For cloud-native solutions, beyond the features, check their service level history. There's aggregation websites like https://statusgator.com/, but I find they rarely cover industry-specialised services. At least, you'd rather trust a service with a transparent status record than a discreet one.
Anyway, it's a painful process. You have to figure out a scorecard to fit each scenario, and I haven't managed to find a universal methodology in this regard—do shout out and share.
Early verification
Try to shift left as much as possible, due to the fact that there's far more unexpected outcomes from a third party than an internal feature. Ideally, manually verify the business scenario and seek written clarification from their business representative.
A lesson: I've seen a feature implemented to support next-day scheduled payments, without a clear confirmation from their business about what time the payment would be made—critical to the viability of the feature for our business. Even a confirmation from their technical unit won’t suffice, because implementation details are liable to change. Only a law-binding contract would justify the investment.
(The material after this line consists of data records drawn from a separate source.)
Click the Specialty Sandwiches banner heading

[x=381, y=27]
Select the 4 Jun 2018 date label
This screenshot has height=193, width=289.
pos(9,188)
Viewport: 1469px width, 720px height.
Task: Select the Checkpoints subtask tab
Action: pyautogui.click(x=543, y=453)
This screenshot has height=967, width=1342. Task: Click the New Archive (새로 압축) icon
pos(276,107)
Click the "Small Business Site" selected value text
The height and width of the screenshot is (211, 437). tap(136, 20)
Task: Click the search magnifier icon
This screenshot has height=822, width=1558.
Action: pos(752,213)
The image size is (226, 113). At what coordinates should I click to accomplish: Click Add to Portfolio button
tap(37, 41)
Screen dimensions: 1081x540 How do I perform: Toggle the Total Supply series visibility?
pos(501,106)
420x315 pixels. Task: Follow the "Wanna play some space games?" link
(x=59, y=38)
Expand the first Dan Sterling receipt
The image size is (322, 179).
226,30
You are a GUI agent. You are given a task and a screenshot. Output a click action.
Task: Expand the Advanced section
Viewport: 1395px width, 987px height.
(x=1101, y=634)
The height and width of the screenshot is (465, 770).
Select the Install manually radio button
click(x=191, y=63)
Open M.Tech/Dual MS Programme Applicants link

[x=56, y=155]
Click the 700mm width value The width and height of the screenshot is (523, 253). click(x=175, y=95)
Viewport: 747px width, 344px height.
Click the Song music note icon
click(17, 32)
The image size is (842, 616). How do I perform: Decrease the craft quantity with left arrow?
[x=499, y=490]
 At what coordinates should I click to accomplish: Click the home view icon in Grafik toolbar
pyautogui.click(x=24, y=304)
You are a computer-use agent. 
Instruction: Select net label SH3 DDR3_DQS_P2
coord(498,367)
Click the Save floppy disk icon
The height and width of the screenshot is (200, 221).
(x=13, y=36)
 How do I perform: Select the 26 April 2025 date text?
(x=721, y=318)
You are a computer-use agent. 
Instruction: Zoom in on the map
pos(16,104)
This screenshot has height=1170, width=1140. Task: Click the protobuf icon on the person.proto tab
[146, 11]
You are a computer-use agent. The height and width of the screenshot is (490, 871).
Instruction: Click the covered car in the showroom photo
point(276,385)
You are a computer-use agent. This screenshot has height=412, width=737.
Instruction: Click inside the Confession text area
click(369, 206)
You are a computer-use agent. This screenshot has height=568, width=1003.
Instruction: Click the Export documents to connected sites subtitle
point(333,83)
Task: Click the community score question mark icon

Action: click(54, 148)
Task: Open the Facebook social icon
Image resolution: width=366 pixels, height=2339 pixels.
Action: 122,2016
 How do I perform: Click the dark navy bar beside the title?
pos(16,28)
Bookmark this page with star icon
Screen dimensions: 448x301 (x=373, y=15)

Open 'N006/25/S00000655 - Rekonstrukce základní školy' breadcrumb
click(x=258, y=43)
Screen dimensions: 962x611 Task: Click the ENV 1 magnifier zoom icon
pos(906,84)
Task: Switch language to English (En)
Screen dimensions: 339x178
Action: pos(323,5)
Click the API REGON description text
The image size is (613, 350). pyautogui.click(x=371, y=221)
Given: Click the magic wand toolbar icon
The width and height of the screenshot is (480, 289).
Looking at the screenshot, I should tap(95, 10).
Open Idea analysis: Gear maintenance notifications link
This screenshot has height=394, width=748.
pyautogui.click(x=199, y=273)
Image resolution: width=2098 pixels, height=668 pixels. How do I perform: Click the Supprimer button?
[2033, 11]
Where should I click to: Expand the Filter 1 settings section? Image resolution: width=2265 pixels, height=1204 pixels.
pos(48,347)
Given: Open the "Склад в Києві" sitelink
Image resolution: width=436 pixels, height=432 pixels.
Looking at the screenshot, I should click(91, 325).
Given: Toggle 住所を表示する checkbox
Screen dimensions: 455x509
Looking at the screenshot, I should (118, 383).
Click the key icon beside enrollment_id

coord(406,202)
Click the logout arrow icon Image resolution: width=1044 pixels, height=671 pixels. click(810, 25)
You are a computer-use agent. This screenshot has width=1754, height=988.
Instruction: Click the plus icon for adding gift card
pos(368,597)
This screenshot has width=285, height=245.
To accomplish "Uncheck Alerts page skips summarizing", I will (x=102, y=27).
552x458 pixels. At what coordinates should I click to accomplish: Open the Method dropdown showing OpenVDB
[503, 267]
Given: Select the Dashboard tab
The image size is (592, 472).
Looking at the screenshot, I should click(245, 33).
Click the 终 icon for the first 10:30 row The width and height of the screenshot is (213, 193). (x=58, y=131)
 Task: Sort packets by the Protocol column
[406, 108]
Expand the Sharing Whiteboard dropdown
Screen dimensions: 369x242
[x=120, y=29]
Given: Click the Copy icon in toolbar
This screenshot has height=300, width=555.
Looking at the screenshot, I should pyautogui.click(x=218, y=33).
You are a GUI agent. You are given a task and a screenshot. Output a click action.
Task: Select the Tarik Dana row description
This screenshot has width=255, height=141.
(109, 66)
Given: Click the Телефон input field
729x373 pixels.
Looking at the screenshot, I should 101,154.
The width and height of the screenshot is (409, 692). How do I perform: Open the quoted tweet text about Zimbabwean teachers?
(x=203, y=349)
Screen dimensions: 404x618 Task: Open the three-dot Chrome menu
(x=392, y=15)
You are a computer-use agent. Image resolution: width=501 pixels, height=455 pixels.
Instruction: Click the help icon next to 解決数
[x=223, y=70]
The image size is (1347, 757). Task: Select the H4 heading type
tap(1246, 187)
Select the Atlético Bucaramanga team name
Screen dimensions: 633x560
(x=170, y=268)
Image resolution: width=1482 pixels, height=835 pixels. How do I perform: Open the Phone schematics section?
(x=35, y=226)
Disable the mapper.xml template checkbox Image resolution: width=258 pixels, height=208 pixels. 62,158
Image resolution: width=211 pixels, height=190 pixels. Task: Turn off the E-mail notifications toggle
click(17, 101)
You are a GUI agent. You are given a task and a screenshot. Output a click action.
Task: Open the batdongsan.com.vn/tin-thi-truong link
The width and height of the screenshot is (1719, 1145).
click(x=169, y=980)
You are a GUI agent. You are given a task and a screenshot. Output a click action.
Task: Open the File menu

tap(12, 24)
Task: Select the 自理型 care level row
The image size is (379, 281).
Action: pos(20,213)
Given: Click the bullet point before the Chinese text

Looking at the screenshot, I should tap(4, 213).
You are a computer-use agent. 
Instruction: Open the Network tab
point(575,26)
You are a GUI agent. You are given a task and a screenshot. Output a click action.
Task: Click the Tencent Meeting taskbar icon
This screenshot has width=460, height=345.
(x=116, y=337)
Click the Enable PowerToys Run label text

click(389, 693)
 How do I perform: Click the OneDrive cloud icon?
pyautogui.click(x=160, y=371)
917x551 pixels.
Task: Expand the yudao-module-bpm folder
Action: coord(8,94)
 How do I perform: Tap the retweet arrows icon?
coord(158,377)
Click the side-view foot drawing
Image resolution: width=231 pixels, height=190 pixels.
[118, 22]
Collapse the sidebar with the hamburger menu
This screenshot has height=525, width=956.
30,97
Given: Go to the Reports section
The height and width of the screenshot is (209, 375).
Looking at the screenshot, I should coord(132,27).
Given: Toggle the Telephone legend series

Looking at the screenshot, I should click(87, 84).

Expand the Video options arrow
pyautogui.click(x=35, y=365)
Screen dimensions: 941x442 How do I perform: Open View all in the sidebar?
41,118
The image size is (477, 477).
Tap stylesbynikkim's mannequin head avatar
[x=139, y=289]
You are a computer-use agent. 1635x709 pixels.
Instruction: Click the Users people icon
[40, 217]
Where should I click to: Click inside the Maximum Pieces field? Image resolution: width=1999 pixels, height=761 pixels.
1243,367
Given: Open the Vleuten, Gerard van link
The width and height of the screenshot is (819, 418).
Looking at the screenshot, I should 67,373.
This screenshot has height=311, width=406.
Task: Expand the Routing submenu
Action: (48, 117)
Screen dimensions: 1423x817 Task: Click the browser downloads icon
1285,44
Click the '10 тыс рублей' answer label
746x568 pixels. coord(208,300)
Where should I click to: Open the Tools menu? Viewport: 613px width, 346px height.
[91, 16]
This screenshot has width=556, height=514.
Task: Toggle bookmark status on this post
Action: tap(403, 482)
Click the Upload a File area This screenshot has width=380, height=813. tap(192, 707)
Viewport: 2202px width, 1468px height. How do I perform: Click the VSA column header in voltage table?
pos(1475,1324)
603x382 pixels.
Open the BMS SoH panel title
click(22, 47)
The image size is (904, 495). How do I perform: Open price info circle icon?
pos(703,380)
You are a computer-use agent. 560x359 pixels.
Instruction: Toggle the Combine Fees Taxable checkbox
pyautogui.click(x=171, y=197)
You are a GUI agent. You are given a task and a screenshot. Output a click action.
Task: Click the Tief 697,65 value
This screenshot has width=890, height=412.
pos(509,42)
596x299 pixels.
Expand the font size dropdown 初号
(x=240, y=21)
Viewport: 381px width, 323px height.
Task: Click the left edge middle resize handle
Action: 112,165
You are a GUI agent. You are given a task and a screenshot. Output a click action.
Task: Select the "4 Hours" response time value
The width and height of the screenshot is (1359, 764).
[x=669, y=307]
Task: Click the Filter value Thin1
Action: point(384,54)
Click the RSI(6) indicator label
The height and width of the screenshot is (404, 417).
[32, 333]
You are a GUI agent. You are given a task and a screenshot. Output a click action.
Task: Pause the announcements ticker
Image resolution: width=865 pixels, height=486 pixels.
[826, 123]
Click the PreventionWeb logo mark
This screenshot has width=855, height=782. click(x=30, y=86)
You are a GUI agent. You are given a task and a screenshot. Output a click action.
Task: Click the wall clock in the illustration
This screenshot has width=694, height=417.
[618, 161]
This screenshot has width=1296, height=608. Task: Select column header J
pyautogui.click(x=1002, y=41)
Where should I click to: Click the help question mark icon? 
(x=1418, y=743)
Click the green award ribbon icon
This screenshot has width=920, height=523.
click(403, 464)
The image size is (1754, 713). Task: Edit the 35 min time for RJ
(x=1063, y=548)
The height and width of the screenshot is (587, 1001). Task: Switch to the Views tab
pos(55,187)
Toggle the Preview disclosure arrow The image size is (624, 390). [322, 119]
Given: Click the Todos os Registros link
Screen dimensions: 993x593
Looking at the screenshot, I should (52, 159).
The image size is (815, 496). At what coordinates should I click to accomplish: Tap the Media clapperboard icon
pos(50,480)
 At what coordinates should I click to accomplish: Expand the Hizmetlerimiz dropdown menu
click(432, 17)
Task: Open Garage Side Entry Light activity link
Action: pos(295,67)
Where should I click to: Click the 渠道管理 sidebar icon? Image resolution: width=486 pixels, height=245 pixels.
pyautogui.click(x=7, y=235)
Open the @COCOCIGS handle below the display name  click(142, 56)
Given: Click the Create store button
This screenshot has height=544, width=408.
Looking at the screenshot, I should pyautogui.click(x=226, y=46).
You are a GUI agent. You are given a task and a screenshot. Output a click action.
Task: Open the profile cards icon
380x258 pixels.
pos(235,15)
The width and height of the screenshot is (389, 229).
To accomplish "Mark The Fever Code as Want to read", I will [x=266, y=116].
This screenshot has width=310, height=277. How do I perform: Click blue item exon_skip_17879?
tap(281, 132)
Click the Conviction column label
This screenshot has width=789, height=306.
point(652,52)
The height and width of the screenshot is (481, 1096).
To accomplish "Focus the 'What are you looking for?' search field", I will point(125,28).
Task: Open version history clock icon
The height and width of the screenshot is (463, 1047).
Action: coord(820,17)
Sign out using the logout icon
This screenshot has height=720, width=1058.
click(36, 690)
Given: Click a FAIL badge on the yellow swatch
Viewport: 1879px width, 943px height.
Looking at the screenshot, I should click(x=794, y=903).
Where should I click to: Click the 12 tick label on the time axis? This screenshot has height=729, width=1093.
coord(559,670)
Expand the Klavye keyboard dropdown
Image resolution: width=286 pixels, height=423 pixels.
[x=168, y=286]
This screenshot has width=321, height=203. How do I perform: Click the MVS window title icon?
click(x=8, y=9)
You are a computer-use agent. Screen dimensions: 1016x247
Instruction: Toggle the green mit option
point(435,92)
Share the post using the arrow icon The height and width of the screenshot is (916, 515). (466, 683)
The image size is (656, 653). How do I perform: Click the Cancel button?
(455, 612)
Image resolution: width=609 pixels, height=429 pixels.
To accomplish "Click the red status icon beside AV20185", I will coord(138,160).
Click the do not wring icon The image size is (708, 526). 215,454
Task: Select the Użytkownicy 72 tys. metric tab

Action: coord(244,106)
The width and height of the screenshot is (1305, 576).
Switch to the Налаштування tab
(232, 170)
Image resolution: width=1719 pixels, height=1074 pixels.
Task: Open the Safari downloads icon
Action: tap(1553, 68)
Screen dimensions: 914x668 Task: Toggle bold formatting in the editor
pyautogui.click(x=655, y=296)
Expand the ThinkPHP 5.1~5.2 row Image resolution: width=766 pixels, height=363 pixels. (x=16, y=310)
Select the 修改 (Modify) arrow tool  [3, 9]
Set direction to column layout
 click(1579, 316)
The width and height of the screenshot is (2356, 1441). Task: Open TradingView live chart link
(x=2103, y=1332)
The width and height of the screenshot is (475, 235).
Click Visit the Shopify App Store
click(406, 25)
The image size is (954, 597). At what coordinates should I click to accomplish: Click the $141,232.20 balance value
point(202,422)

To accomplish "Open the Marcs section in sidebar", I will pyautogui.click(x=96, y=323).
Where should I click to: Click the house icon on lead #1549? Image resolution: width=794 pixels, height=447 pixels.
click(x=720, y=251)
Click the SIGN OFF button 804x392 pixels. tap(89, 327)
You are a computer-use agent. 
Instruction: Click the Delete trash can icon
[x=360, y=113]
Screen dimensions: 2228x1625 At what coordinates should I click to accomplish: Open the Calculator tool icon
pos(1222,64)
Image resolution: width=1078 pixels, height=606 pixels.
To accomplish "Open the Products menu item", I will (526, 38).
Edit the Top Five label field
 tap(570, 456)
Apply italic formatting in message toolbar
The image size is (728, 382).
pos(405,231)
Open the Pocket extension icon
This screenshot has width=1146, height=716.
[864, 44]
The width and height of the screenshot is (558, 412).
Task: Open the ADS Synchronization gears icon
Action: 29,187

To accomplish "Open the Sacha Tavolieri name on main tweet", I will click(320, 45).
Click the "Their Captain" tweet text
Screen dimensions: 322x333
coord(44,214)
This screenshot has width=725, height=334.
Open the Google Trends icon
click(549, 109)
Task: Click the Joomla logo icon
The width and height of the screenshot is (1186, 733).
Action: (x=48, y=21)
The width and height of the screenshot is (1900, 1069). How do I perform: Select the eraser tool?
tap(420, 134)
Another plus is that during early verification, you'll get a rough idea of their readiness in terms of testing environment, production environment, documentation, and responsiveness. It might be too late to steer away as a technical personnel, but at least you could adjust estimations and manage expectations for all parties.
Design and implementation
Most of the work is done here, including all the stages I've listed below. I'll list the items with a brief explanation:
- Idempotency: This is top on my list for the sheer simplicity it brings to functionality and maintainability as
well. Not saying it's simple to achieve, but it's worth the effort.
- Take payment for example—you won't want to pay twice. Usually, the payment service would require an identifier and promise idempotency on their side. On our platform, we need to make sure that identifier is stored and linked to an internal unique business identifier, which should avoid duplicate calls by all means. It has to be analysed case by case.
- Transactional/eventual consistency needs to be considered as well. You'll find achieving idempotency would most likely alleviate burden on this side.
- Security: IP whitelisting, mutual TLS, API keys etc. Universal and might be standardisable through internal tooling.
- Volume planning, throttling: Better to consider early than late. You might have to introduce rate limiters or
separation of accounts. If the call incurs cost, again refer to idempotency and introduce alerting or capping as
needed.
- We had an unexpected bill due to a broken infinite retry mechanism caused by changes to the platform framework. Is it foreseeable and preventable? Probably not. Yet for a large platform, this should be built into the infrastructure.
- Recoverability: Anything can fail. How would you recover from it and make up for missing data? Guess what—idempotency. When and how to retry is a concern of design as well.
- Implementation-wise, try to extract real data from their production environment and test-drive from there. Invest in your tooling for automation testing.
- Testing: Depending on the third party’s testing environment and the business scenario, it might not be feasible to link your UAT environment to theirs. In this case, deploying a mock server with responses supporting a subset of scenarios would unblock the flow in UAT to benefit product owners and tech.
Migration and Going Live
If the stake is high, test in production as early as possible with minimal chips to lose. Murphy's Law. Even if you've covered all the points at the design stage, there'll always be surprises. Prepare for surprises and control the risk.
Maintenance and Support
Logging, auditing, metrics—sparingly. Compared to internal features, the reproduction cost of an integration issue is higher. Keeping the crime scene is worth it. Storing all requests and responses in S3 would be an option.
Support-wise, like other support processes: automation and automation. Improve design if needed.
Business Continuity
Shit happens. Include third party integrations as part of your game day.